Information supplied:

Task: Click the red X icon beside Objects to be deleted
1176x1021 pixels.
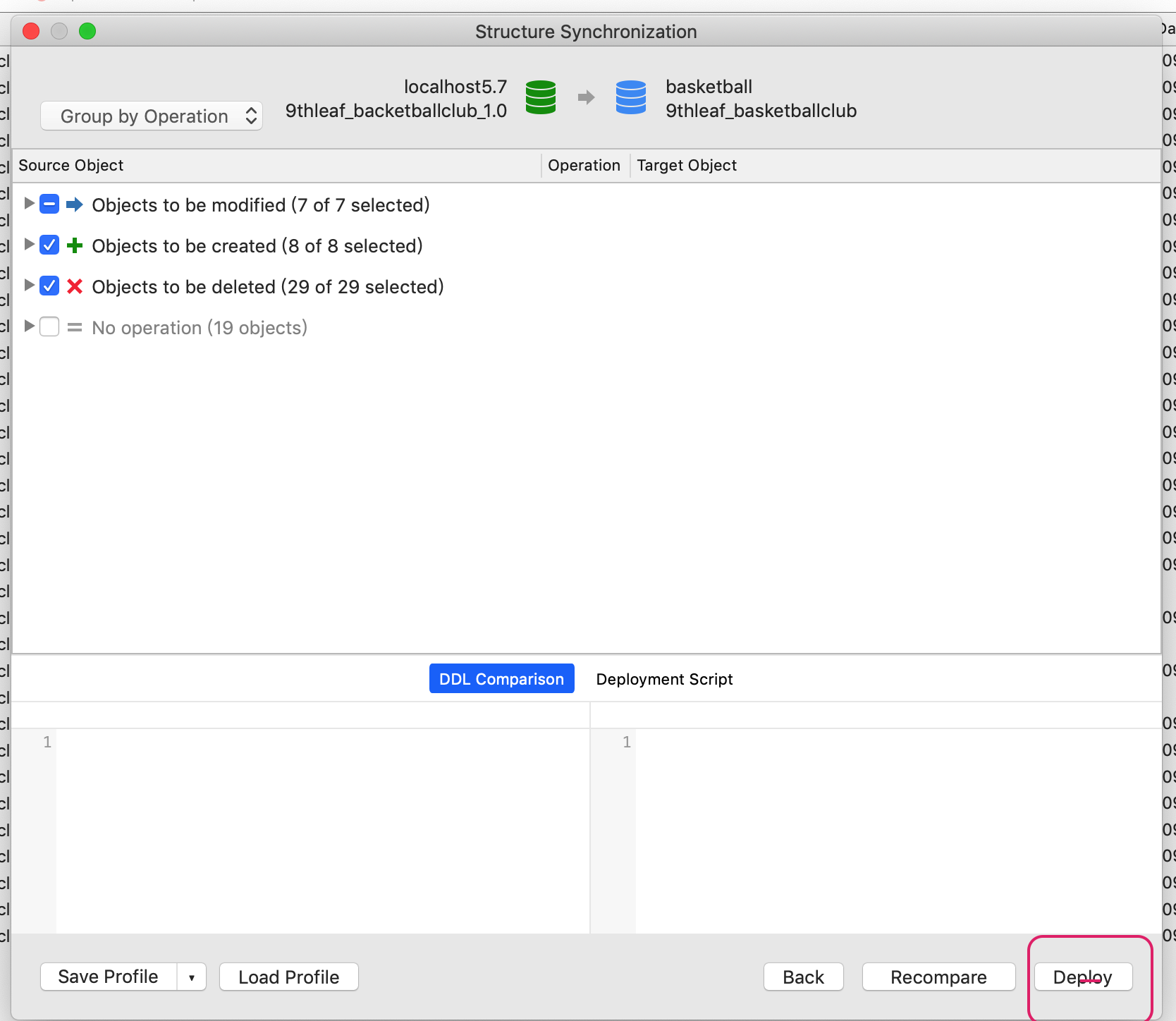Action: (75, 286)
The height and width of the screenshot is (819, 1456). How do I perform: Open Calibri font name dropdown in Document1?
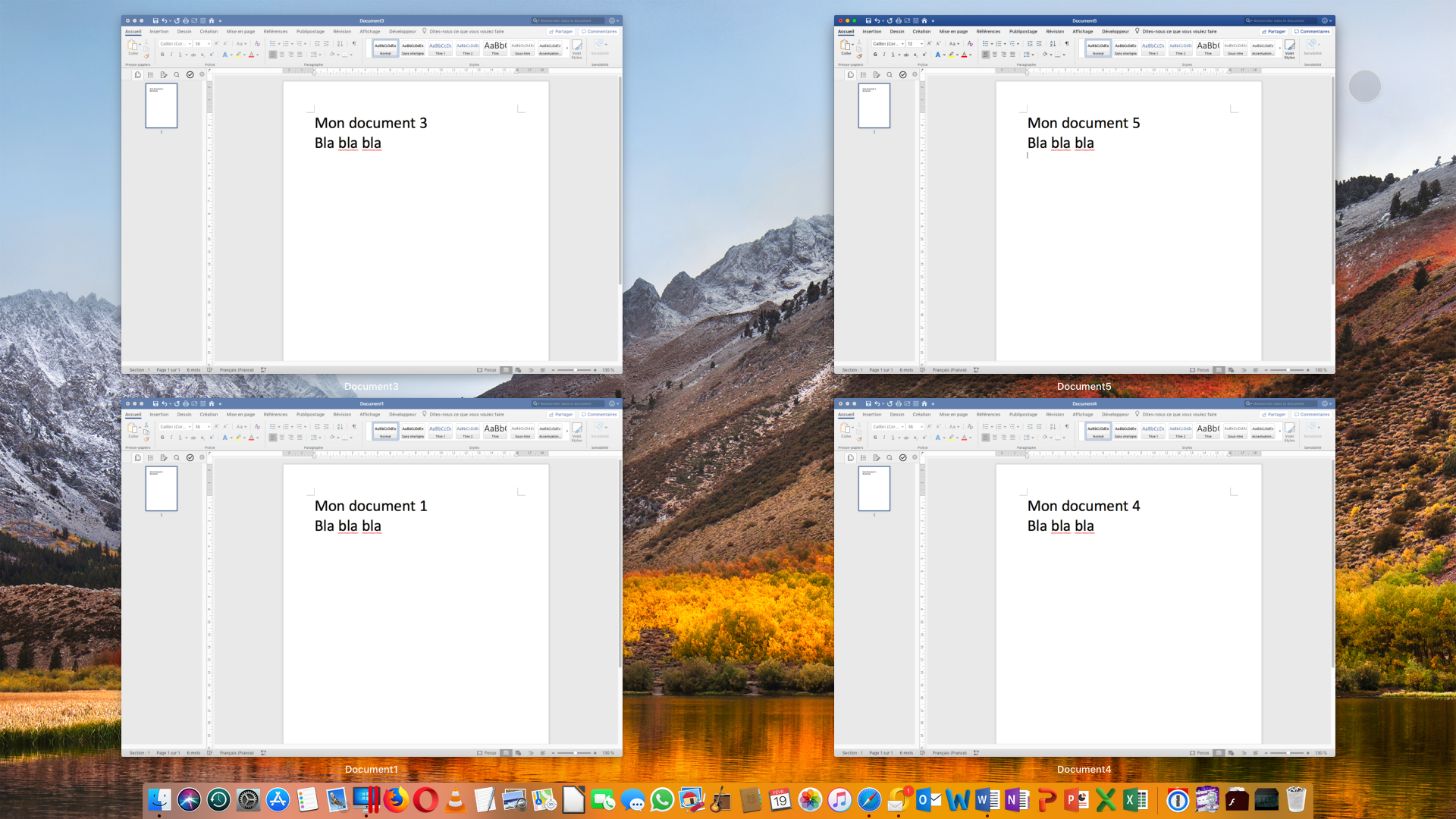click(x=190, y=427)
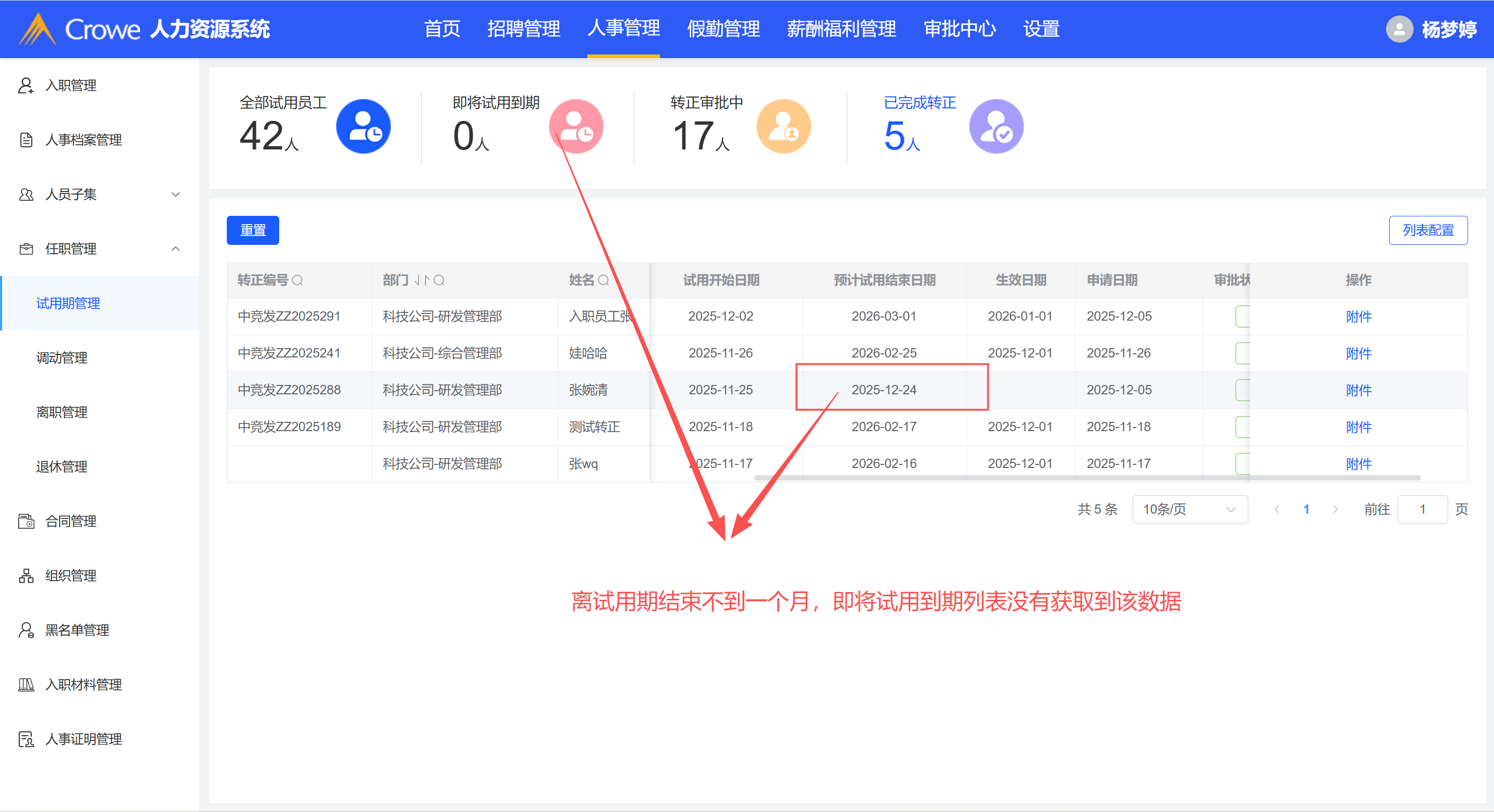Select 调动管理 in sidebar
1494x812 pixels.
(x=61, y=358)
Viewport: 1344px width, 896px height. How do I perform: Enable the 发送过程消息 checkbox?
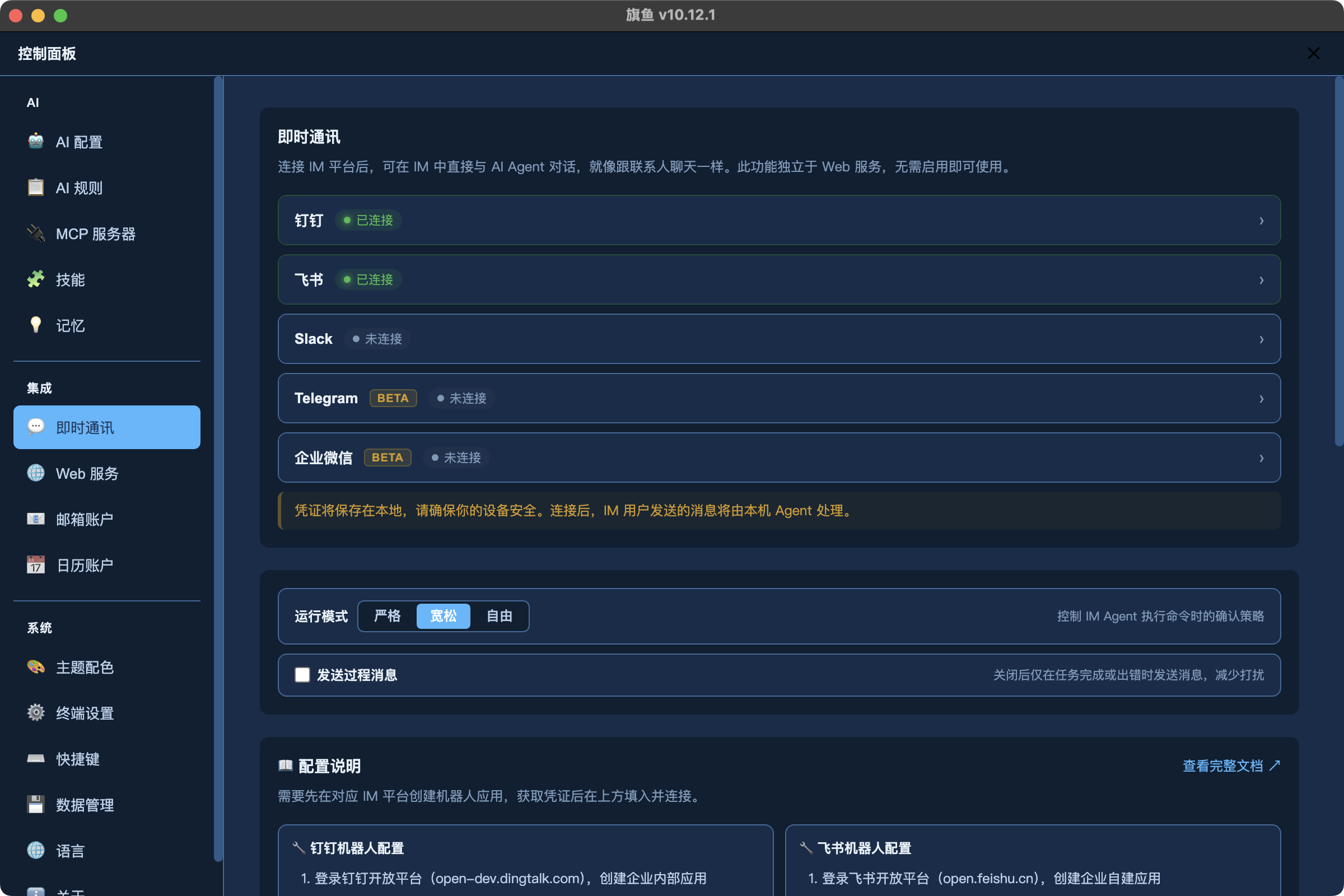click(302, 675)
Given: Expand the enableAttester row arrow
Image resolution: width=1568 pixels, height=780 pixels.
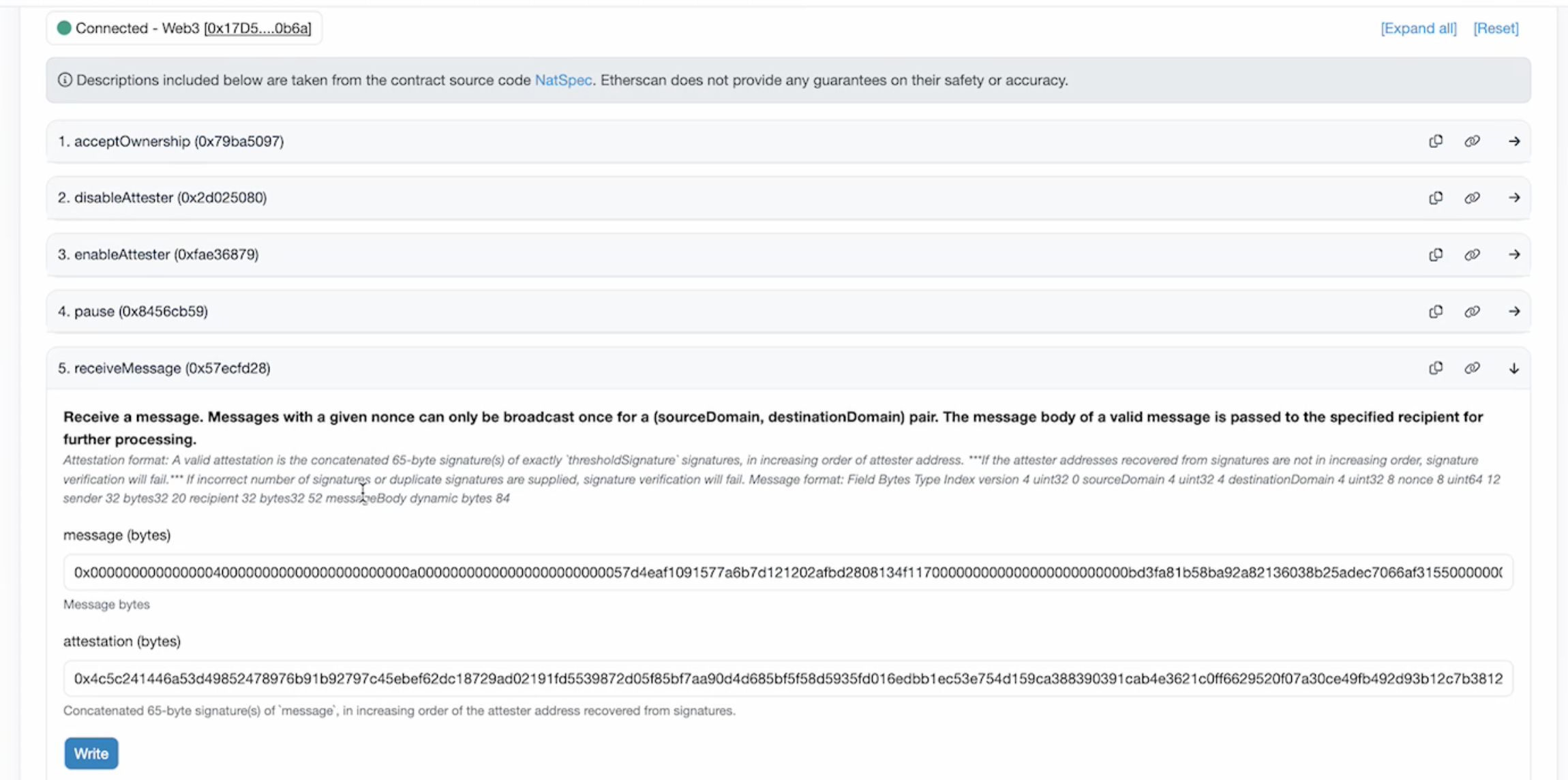Looking at the screenshot, I should click(x=1513, y=254).
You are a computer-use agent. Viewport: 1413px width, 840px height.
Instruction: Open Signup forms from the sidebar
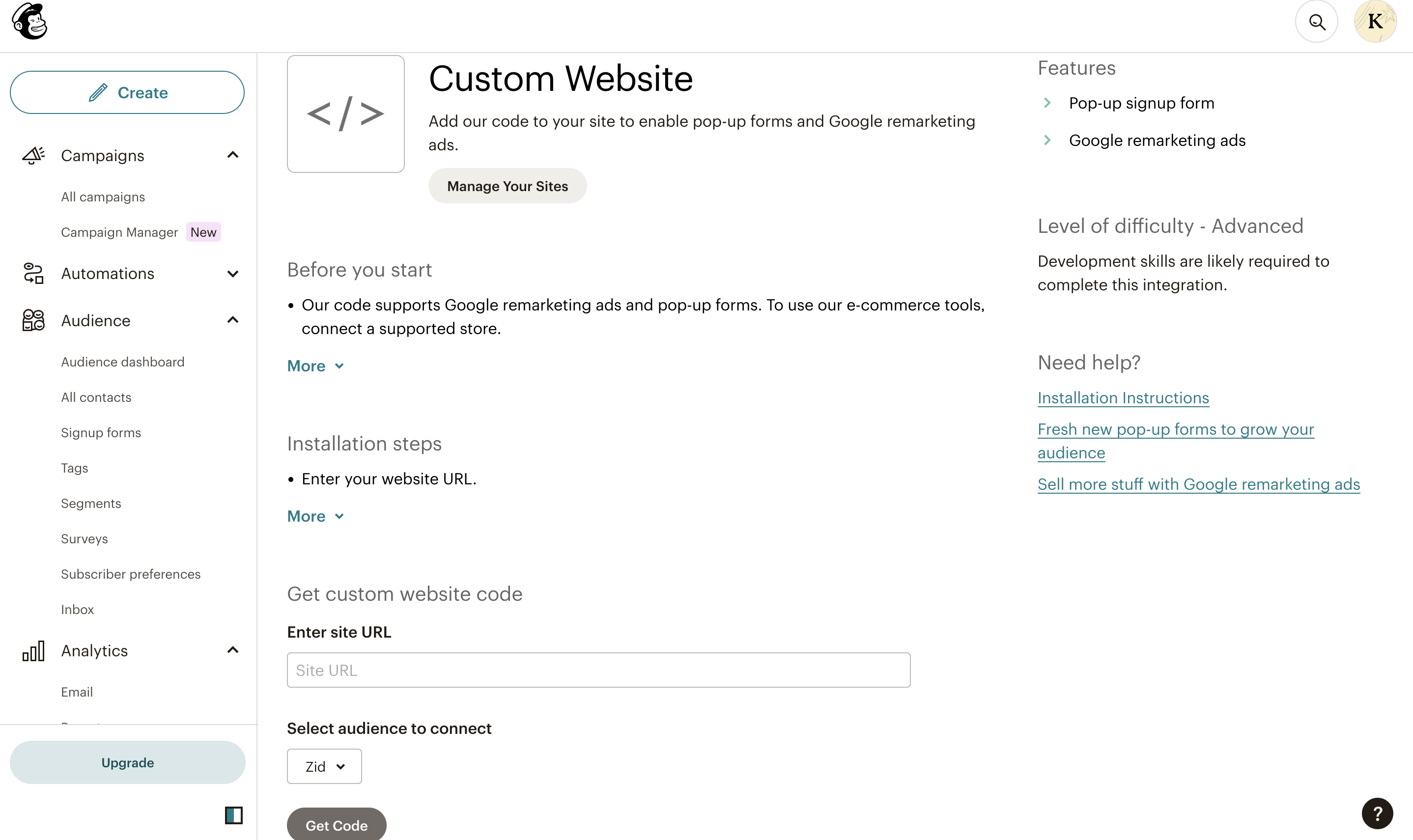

Exercise: All entries need to be duplicated exactly, apart from the images.

Exercise result:
Task: Click the red X icon beside Objects to be deleted
1176x1021 pixels.
Action: (75, 286)
The height and width of the screenshot is (819, 1456). How do I perform: Open Calibri font name dropdown in Document1?
click(x=190, y=427)
Select 调动管理 in sidebar
1494x812 pixels.
(x=61, y=358)
Viewport: 1344px width, 896px height. How do I perform: Enable the 发送过程消息 checkbox?
click(302, 675)
Given: Expand the enableAttester row arrow
Image resolution: width=1568 pixels, height=780 pixels.
Looking at the screenshot, I should click(x=1513, y=254).
You are a computer-use agent. Viewport: 1413px width, 840px height.
Instruction: Open Signup forms from the sidebar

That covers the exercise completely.